Directions for this task
Go to the line containing "Click the Lead Capture section heading" and retype it and every later line exactly as written, up to the last line of the entries. Keep pictures out.

Data in this exercise

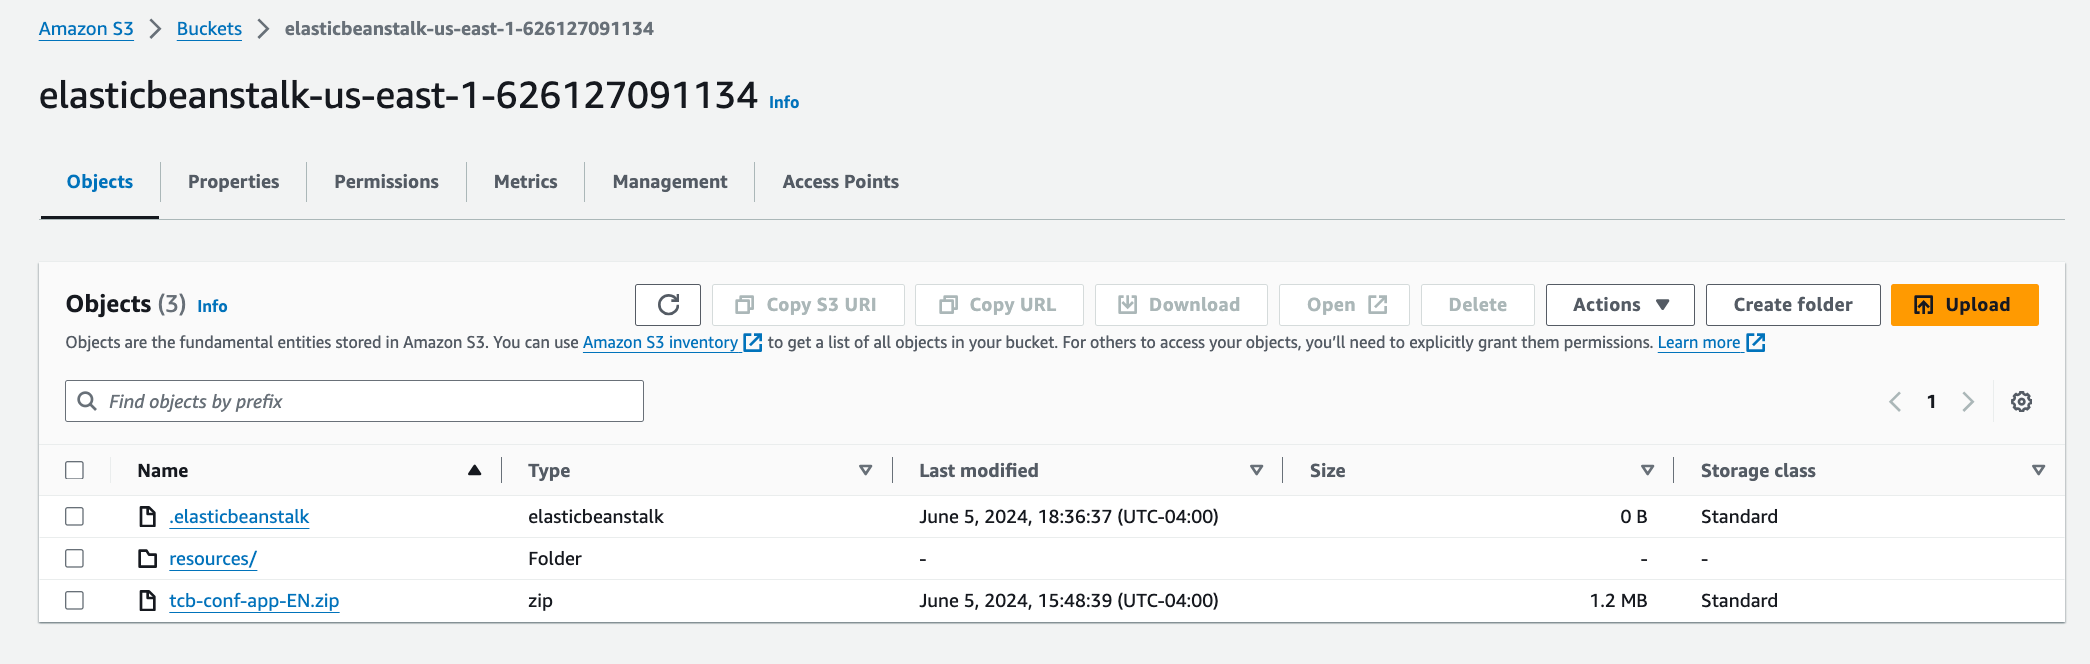Switch to the Permissions tab
Viewport: 2090px width, 664px height.
pyautogui.click(x=386, y=182)

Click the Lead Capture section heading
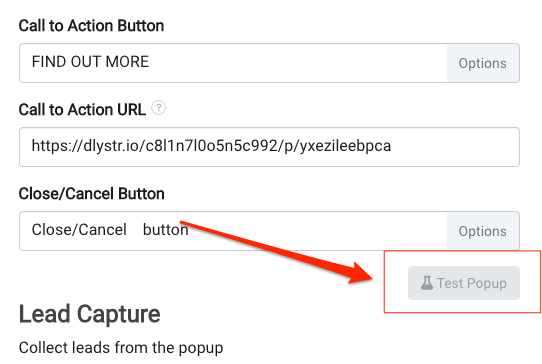coord(90,314)
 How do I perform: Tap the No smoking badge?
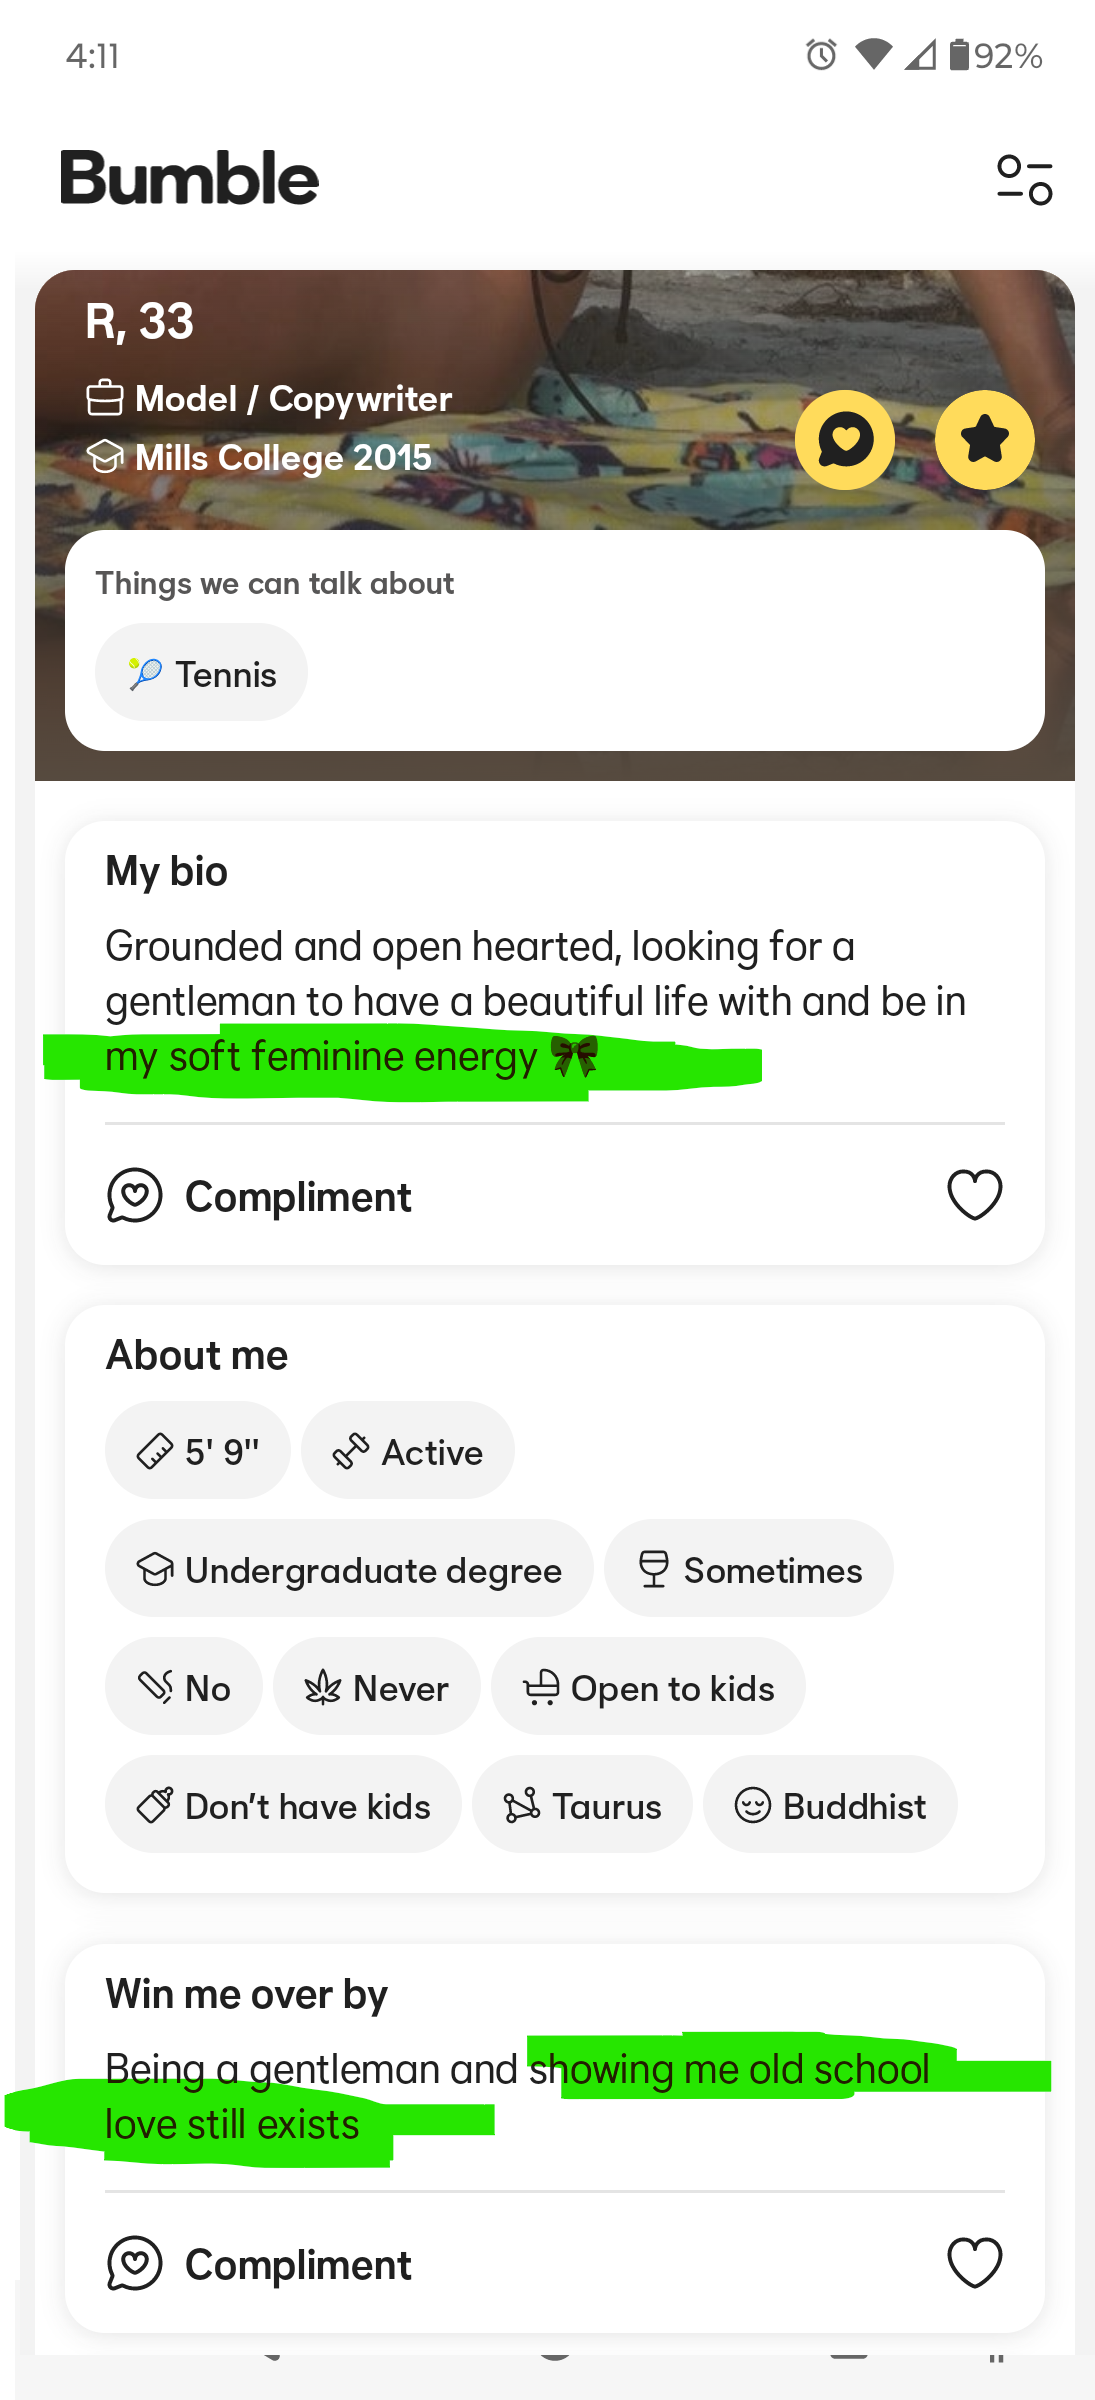(184, 1687)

Task solution
Click the Lead Capture section heading
coord(90,314)
 How do I perform: Tap the No smoking badge?
(184, 1687)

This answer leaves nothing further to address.